*WORK ORDER:* Lift out each line of the data that holds "will".
*** Opening DATASET EXTRACT ***
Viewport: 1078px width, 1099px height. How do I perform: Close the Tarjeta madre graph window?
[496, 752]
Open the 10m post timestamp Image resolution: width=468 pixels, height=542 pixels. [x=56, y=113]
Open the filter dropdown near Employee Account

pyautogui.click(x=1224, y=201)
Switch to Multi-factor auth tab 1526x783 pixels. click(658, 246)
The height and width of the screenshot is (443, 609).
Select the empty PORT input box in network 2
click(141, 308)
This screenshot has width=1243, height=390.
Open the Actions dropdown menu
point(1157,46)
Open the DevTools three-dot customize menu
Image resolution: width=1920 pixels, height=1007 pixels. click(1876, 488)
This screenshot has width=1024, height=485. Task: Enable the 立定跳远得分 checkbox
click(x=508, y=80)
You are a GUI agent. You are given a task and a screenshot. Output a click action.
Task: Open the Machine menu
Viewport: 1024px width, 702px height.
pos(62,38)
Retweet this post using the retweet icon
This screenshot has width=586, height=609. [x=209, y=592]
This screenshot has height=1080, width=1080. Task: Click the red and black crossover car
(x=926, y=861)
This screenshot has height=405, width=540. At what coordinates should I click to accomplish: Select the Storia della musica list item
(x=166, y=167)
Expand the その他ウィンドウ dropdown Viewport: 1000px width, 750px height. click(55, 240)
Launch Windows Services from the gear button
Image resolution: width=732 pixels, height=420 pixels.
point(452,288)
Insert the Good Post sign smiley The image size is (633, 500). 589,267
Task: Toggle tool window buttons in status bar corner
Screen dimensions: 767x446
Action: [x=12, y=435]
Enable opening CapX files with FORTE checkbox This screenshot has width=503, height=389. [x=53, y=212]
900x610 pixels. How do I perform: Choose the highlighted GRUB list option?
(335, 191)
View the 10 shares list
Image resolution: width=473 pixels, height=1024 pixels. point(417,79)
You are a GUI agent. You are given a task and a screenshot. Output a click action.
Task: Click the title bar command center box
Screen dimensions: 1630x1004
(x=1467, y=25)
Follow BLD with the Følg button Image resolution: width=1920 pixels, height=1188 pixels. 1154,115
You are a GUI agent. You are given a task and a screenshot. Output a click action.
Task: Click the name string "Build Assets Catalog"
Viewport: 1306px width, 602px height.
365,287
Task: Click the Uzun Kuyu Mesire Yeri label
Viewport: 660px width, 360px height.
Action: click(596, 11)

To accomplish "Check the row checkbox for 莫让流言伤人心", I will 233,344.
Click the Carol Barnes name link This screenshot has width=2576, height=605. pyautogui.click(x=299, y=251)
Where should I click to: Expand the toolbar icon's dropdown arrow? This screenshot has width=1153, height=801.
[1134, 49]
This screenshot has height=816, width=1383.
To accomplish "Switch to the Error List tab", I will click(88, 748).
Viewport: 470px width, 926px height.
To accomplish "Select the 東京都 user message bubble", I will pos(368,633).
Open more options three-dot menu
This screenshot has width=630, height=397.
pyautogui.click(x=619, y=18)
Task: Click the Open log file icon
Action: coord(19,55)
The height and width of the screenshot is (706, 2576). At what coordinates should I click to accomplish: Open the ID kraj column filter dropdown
*** Closing DATASET EXTRACT ***
*YOUR SOLUTION:*
To accomplish "Check the row checkbox for 莫让流言伤人心", I will 233,344.
To accomplish "Switch to the Error List tab", I will click(88, 748).
To accomplish "Select the 東京都 user message bubble", I will pos(368,633).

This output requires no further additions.